Lucky est un vieux cow-boy solitaire. Il fume, fait des mots croisés et déambule dans une petite ville perdue au milieu du désert. Il passe ses journées à̀ refaire le monde avec les habitants du coin. Il se rebelle contre tout et surtout contre le temps qui passe. Ses 90 ans passés l'entraînent dans une véritable quête spirituelle et poétique.
Si son nom n’est pas toujours connu, le visage de John Carroll Lynch fait partie du paysage cinématographique (et télévisuel) américain depuis une vingtaine d’années, dans des rôles souvent courts mais marquants (Zodiak, Jackie, Shutter Island…). Il signe avec Lucky son premier film en tant que réalisateur avec, en tête d’affiche, le mythique Harry Dean Stanton, dont c’est le dernier passage devant la caméra – l’acteur est mort en septembre 2017 à l’âge de 91 ans.

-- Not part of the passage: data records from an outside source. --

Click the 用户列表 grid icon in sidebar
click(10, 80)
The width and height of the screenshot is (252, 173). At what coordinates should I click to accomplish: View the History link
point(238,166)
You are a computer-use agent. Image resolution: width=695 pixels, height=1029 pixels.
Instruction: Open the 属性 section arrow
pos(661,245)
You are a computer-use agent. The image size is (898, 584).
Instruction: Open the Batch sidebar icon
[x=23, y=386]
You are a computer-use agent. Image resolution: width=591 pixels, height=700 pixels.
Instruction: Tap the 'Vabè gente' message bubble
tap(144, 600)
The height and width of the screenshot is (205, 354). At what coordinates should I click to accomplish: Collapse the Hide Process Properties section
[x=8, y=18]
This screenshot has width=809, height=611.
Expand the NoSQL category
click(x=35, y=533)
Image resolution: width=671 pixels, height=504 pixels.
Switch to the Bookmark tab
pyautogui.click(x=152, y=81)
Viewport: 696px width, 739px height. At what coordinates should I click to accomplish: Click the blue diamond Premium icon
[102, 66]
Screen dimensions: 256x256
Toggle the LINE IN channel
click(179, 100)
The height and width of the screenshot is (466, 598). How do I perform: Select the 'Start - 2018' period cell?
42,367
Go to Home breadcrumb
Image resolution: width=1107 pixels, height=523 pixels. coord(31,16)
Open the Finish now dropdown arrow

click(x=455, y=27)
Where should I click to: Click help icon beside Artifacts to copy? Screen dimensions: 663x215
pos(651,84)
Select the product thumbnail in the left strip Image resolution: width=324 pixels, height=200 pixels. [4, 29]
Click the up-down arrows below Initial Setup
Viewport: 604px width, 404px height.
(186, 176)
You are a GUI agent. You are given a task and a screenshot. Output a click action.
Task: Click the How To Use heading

Portrait d’un vieil homme, Lucky est aussi une sorte de documentaire sur Harry Dean Stanton tant le scénario est inspiré de son quotidien et de sa personnalité. Le film nous montre ses exercices de yoga, sa routine implacable, un paquet de cigarettes par jour (des American Spirit, of course), le café du coin, le Bloody Mary du soir dans un bar d’habitués tous hauts en couleurs. Mais un jour, « Lucky » tombe et se rend soudain compte de sa mortalité. Loin d’être une chronique de la fin de vie, le film se fait tantôt blagueur, tantôt philosophe (belle réflexion sur le « réalisme »), souvent poétique et parfois loufoque (le personnage interprété par David Lynch, à la recherche de son meilleur ami… une tortue nommée Président Roosevelt et qui s’est échappée) ou émouvant (souvenirs de guerre issus de la vie de l’acteur). Sans cesse surprenant malgré son absence de « rebondissements », Lucky séduit autant que son héros, Harry Dean Stanton, grand échalas qui passe ses journées à marcher dans un village presque désert et dont la silhouette rappelle d’ailleurs L’homme qui marche de Giacometti.